" Distinguished Expert on Black Family Life to Speak at USF"
One of the nation's leading experts on African American culture will be the featured speaker as part of the Louis de la Parte Florida Mental Health Institute's Black Heritage Celebration.
Author and scholar, Dr. Andrew Billingsley, will speak at 2:00 p.m. on February 10, 2000 at the University of South Florida's College of Public Health Auditorium. The topic of his lecture will be "Hope and History: The Black Church and Social Reform." Following the lecture, Dr. Billingsley will be available to sign copies of his most recent book, Mighty Like a River: The Black Church and Social Reform.

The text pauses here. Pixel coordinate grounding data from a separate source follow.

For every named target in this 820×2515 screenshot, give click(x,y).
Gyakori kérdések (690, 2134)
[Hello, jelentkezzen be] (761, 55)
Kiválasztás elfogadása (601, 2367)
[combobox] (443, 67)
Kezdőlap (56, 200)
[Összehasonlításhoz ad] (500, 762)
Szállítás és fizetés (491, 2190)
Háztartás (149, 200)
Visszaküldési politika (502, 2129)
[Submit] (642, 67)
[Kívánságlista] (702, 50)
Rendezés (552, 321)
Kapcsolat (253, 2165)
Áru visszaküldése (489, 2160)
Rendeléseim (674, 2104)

Dr. Billingsley is a professor in the Department of Sociology, the Institute for Families in Society and the African American Studies Program all at the University of South Carolina. He is emeritus Professor of Family Studies at the University of Maryland and Visiting Scholar-in-Residence at Benedict College. He was also a Fulbright Fellow in the Department of Sociology at the University of Ghana in 1997-98.
In addition to his most recent book, Dr. Billingsley authored five other books and more than 250 professional papers. In Mighty Like a River, the author looks at the role the black church has played in addressing social, economic, and political issues within the black community and society. His previous books include Climbing Jacob's Ladder, Black Families in White America, and Children of the Storm.

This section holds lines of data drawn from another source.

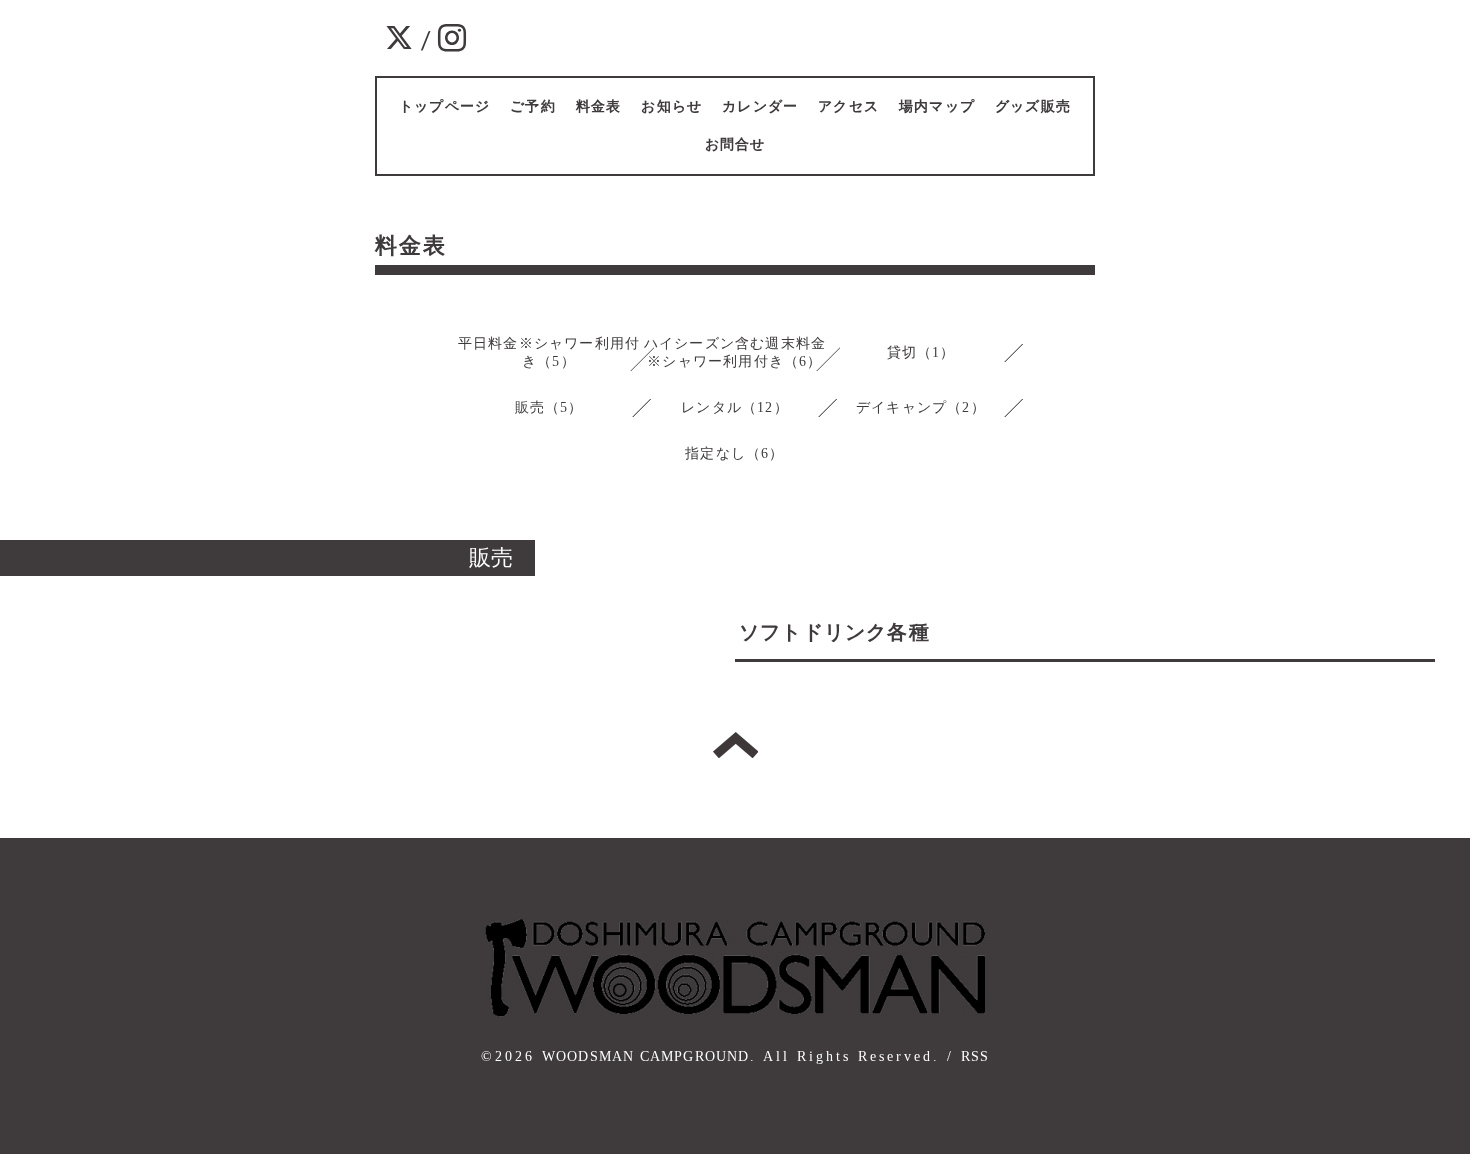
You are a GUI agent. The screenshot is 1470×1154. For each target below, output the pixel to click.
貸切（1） (921, 352)
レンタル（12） (735, 407)
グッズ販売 (1033, 106)
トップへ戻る (735, 745)
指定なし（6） (734, 453)
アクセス (848, 106)
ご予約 (533, 106)
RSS (975, 1056)
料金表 (599, 106)
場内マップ (937, 106)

Dr. Billingsley was educated at Hampton University in Virginia and Grinnell College in Iowa where he earned his Bachelor of Arts degree in Political Science. He later earned a Master of Social Work Degree at Boston University, a Master of Arts in Sociology at the University of Michigan, and a Ph.D. in Social Policy and Social Research at the Florence Heller School of Brandeis University.
The event, sponsored by the de la Parte Institute, the USF Collaborative for Children, Families and Communities, and the Institute on Black Life, is free and open to the public.